その留守官は今、玉座に座り執務をしているのだそうで、名前を蘇我赤兄と言います。
そう、有間皇子を貶めした張本人です。
有間皇子とはそれほど接点があった訳ではありませんが、事の次第を知ってしまった今となっては凄まじい嫌悪感を感じます。
しかし後宮の中ならば、手出しは出来ないはず。
何せここは男子禁制の女の園ですから。
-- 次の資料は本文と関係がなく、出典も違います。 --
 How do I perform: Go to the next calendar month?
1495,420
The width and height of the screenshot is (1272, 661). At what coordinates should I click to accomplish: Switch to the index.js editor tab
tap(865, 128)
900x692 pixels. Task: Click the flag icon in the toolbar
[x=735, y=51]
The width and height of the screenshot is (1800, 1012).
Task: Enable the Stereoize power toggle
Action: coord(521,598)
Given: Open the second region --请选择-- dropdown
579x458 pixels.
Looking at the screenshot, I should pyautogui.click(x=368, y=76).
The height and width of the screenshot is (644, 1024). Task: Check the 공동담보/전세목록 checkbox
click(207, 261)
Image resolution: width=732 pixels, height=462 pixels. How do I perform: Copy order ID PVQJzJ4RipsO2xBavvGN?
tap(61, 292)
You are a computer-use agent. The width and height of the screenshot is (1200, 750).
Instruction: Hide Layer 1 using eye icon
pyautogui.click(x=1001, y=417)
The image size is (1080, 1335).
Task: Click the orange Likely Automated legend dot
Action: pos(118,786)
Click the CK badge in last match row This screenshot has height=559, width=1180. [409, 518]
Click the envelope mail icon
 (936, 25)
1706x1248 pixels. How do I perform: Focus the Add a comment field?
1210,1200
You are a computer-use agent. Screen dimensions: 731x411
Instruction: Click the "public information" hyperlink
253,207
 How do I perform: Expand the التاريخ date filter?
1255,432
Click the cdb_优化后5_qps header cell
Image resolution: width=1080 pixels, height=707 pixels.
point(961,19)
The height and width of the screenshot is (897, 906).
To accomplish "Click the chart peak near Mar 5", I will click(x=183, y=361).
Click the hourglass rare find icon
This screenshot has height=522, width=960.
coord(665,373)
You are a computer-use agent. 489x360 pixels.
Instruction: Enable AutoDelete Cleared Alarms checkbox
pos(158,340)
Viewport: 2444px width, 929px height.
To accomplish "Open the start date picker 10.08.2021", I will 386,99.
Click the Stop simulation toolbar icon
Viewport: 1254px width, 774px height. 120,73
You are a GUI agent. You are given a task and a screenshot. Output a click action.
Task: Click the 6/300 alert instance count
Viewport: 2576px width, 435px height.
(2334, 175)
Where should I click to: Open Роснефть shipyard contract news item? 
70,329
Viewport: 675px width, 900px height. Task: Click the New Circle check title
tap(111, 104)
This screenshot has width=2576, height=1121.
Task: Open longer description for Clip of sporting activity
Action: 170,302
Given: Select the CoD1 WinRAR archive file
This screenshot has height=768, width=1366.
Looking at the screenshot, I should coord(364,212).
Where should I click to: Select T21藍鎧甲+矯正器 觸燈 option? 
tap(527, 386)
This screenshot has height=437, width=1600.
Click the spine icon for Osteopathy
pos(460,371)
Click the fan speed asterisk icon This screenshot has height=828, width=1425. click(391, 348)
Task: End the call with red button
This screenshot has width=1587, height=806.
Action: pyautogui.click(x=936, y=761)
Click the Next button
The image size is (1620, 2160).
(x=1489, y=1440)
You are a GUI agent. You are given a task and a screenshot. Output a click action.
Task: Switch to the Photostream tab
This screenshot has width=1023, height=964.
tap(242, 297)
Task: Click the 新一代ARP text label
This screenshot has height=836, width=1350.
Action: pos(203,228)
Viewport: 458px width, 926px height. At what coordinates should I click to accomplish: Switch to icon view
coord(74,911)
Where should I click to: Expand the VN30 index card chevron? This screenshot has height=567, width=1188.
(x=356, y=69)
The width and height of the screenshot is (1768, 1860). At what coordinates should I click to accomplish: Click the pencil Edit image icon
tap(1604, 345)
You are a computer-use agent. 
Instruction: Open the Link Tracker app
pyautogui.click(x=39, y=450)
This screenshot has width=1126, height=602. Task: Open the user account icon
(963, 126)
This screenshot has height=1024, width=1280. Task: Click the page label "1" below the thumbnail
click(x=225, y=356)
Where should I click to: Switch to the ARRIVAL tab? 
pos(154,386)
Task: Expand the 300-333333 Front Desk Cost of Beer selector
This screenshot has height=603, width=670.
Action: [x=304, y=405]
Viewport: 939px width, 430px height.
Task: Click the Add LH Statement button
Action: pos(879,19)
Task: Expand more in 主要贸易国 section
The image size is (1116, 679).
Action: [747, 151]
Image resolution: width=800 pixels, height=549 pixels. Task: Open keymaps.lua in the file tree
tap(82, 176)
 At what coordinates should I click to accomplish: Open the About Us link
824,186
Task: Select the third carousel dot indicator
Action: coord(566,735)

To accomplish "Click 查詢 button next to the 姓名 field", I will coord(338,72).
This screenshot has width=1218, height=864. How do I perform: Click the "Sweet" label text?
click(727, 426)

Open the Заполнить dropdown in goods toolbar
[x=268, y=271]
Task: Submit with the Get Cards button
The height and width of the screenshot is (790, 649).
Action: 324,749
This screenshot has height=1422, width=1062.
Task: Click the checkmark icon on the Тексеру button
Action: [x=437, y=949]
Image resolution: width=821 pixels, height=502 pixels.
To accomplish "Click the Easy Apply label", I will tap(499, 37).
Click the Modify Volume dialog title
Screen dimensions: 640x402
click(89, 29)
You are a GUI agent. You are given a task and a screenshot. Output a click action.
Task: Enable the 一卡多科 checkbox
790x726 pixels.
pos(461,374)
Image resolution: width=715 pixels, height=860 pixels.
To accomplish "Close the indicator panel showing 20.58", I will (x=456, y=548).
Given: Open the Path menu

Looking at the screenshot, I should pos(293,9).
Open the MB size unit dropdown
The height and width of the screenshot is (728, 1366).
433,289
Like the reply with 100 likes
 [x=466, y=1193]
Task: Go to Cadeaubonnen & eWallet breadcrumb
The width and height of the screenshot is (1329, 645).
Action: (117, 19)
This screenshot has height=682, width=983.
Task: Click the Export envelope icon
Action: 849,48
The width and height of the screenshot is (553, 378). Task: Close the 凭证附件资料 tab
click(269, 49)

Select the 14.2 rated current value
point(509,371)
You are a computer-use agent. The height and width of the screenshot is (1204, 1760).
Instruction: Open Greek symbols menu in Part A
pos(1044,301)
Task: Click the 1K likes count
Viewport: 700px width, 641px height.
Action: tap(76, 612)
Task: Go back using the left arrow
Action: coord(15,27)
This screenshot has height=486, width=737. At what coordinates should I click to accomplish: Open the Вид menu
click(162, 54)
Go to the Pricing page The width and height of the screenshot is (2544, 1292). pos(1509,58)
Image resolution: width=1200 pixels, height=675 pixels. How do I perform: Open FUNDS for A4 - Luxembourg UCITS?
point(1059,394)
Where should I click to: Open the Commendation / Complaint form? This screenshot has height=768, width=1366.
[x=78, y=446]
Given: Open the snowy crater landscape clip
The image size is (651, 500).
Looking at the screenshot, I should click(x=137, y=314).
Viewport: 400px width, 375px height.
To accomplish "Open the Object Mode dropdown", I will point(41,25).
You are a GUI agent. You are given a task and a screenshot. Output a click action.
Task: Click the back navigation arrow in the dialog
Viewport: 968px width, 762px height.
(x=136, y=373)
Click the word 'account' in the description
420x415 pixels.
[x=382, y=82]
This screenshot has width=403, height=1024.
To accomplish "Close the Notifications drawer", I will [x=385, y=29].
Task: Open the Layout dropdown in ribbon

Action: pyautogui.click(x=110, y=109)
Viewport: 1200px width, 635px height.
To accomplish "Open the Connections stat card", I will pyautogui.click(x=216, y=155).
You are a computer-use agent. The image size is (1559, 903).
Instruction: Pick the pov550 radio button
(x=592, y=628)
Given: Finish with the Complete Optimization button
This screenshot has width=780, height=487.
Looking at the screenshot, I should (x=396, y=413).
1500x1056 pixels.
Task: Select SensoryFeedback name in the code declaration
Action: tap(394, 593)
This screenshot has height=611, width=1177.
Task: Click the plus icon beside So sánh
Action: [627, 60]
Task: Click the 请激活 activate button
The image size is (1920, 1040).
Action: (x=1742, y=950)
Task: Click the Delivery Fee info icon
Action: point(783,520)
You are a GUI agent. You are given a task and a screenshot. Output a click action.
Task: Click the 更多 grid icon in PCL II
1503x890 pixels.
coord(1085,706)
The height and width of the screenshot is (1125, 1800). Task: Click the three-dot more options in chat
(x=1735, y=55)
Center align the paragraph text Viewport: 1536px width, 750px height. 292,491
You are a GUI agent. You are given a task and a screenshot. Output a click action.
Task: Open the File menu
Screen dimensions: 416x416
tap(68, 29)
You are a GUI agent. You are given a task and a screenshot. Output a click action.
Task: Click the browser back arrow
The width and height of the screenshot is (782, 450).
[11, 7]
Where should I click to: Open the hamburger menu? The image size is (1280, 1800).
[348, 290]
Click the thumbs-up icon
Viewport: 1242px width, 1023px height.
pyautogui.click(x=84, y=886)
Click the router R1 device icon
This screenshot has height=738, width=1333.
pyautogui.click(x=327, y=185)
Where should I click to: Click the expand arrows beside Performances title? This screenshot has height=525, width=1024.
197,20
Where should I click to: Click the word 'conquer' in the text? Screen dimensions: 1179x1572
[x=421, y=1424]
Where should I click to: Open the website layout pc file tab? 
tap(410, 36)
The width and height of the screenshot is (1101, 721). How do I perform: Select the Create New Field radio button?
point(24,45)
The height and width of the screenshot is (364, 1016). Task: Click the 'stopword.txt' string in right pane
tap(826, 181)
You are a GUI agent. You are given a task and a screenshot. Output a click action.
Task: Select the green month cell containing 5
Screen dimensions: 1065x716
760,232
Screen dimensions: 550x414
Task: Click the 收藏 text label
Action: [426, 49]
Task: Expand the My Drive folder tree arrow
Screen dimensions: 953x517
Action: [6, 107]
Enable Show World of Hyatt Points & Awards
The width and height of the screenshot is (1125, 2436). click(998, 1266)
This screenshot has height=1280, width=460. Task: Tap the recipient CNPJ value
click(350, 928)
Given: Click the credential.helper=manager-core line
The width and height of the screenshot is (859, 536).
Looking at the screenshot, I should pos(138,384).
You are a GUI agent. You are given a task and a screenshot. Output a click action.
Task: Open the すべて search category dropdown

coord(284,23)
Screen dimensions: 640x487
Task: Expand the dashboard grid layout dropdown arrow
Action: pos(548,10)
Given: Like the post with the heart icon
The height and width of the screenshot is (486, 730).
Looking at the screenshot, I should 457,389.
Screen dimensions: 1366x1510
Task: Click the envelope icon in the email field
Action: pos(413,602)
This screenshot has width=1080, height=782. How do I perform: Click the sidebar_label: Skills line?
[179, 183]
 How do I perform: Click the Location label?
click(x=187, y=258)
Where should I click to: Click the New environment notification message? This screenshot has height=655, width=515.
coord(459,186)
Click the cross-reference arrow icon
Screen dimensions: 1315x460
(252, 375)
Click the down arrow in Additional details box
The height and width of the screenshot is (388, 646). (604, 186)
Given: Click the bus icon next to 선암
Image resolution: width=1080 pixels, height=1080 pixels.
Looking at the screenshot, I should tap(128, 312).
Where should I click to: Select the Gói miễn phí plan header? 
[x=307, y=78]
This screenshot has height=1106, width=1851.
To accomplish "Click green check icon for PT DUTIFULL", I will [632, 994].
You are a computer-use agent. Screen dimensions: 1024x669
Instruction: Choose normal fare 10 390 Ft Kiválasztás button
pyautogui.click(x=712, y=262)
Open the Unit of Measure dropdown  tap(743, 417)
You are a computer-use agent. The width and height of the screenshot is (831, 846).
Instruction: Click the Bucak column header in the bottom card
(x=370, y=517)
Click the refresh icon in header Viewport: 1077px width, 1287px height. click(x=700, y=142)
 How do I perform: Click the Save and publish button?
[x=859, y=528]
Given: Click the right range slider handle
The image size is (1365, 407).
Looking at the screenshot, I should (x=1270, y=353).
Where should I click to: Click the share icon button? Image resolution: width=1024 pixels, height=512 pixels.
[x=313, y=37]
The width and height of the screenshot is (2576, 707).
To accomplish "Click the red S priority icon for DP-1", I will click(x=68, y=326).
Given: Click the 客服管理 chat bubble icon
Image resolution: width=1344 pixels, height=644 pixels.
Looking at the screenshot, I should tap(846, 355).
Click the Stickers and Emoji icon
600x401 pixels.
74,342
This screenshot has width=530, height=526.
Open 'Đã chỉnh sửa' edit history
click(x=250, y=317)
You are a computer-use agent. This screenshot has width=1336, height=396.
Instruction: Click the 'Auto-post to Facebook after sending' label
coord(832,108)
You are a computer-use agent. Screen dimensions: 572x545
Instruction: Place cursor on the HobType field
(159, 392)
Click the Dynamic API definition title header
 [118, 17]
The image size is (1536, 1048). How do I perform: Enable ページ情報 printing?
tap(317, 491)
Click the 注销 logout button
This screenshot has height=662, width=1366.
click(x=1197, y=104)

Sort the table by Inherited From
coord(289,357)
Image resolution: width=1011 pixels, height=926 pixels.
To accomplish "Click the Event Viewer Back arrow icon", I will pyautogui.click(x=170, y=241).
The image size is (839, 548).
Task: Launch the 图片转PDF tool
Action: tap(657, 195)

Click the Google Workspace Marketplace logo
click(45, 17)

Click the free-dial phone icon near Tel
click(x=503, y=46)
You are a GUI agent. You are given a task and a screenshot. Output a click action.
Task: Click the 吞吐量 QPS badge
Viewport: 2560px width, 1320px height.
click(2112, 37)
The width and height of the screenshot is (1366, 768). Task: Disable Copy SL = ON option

(※建クンを除く)
……そんなふうに思っていた時期が私にもありました。
いつもの様に建クンの世話をしながらお仕事をしておりますと、書司の尚書である千代様、私の上司に呼び止められました。
「かぐやさん、少し困った事になりそうなの。
今から皆が集まって相談しますのでご一緒下さい」
「今からですか?」
「ええ、お願い」
「それでは亀ちゃん、シマちゃん、留守をお願いします。
建クン、少し行ってくるね」
「「行ってらっしゃいませ」」
「……ん」
千代様の後に付いて行きますと既に皆さんがお集まりらしいのですが……。
「かぐやさん、よく来られました」
内侍司の紅音様です。
「かぐや殿、久しぶりだな。
大変だった様だが、もう加減はいいのか?」
尚兵(※兵司の長官)である靑夷様です。
よくよく見ますと、皆さん、飛鳥で留守を預かる長官の皆さんが勢揃いしております。
次官は私一人。
もしかして私、吊し上げ?
そんな心配をしておりますと、紅音様が話を始めました。
「皆さん揃いましたので、お話を聞いて下さい。
実は留守官の蘇我様が後宮の中を検閲させろと迫っております。
皆さんご存知の通り、後宮は帝にとりまして神聖不可侵の領域です。
一家臣が足を踏み入れるなどあってはならない事です。
しかし、帝も皇太子様も居られない今、宮で一番の高官は蘇我様となり、贖うことがとても難しい状況です。
何か良いお知恵は無いでしょうか?」
「帝に便りを出して咎めて頂くのは如何でしょう?」
「それですと、どんなに急いでも二日を要します。
今すぐにでも入って来そうな勢いなのです」
「闈門を開ける事ができないため、後宮は籠城している様な状況です」
後宮の唯一の門を守る尚闈が状況を説明します。
「今の後宮の中には雑司女を含めて五百名ほどおります。
今の状況はあまり長続きしません」
紅音様が追い討ちをかけます。
「力づくで来られたら、流石に対抗できないな」
靑夷様がトドメを刺します。
はぁ〜〜……。
「あのぉ〜、申し訳ありません。
留守官は何故後宮を検閲したがるのでしょうか?」
場の空気を変えようと素朴な疑問を投げかけてみました。
「表向きは有間様の一件があって、反乱の芽を摘むため京中の施設を調べているのだそうで、後宮だけが例外なのは宜しく無いと言っております。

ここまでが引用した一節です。